Arnold M. Penuel is a respected scholar of nineteenth-century Spanish literature who has written extensively and well on many facets of the novels of Benito Pérez Galdós. His new book is a collection of three essays published previously, five additional ones, and a brief but suggestive conclusion that synthesizes from Galdós' [End Page 726] entire novelistic production the importance of the three aspects indicated in the book's title. The theoretical underpinning of Penuel's critical methods comes from the ideas of some key nineteenty-century philosophers and pre-Freudian psychologists (Ludwig Feuerbach, Wilhelm Wundt) and from Freud and his disciples.

The best features of this collection of essays are their coherence and clarity and the fact that they represent virtually all the phases of Galdós' novelistic production: the "thesis" novels (Doña Perfecta, Gloria, La familia de León Roch), naturalism (Miau), realism (La incógnita and Realidad), spiritualism (Nazarin, Halma, and Misericordia), and the mythical-symbolic novel (Casandra).

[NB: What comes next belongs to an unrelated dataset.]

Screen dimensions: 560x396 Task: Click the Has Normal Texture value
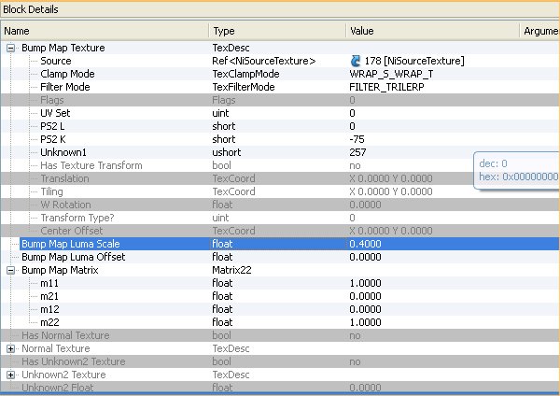click(355, 335)
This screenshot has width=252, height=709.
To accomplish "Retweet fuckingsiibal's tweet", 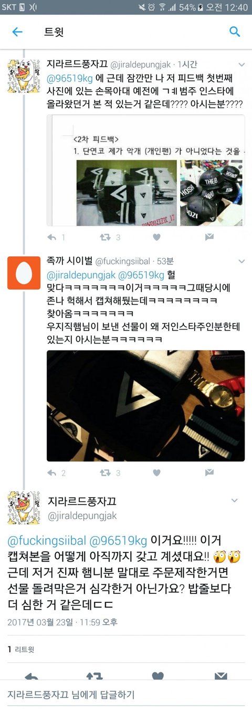I will coord(105,473).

What is less satisfactory, however, is the fact that as cogent and well-stated as Penuel's studies are, the book contains little that is new within the Galdoós critical canon. The psychological and thematic approaches have less to offer us than we can find in postformalist criticism. Furthermore, neither the previously published studies nor the "new" ones take into account bibliography approaching the book's publication date of 1987. When Penuel is confronted with ironic discourse or intertextuality, even when an awareness of these fundamental aspects of Galdós' art is indicated in the notes and bibliography, he tends to ignore them. The text is also marred to an unnecessary degree by errata in the typescript that could have been corrected.

Limitations notwithstanding, Galdós scholars will find various useful analyses in this book. For example, in Chapter One Penuel demonstrates that Doña Perfecta is more than a presentation of religious fanaticism: it is also a profound psychological study; language is the first casualty in the Orbajosan's "reinvention of reality"; Cayetano Polentino is not merely an "erudito chiflado" but is in fact the chief architect of the "spurious historical consciousness that falsifies the Orbajosan view of reality in the present." The critic's convincing conclusions include the following: Galdós' awareness of both the conscious and unconscious processes of human psychology, the assertion that religion was the force "that more than any other formed—or deformed—the character of the Spaniard and his society," the novelist's exploration of "the mysterious nature of reality," his notion that the reform of religion and society "must begin with the individual," and much evidence that Galdós was "an ethical pragmatist."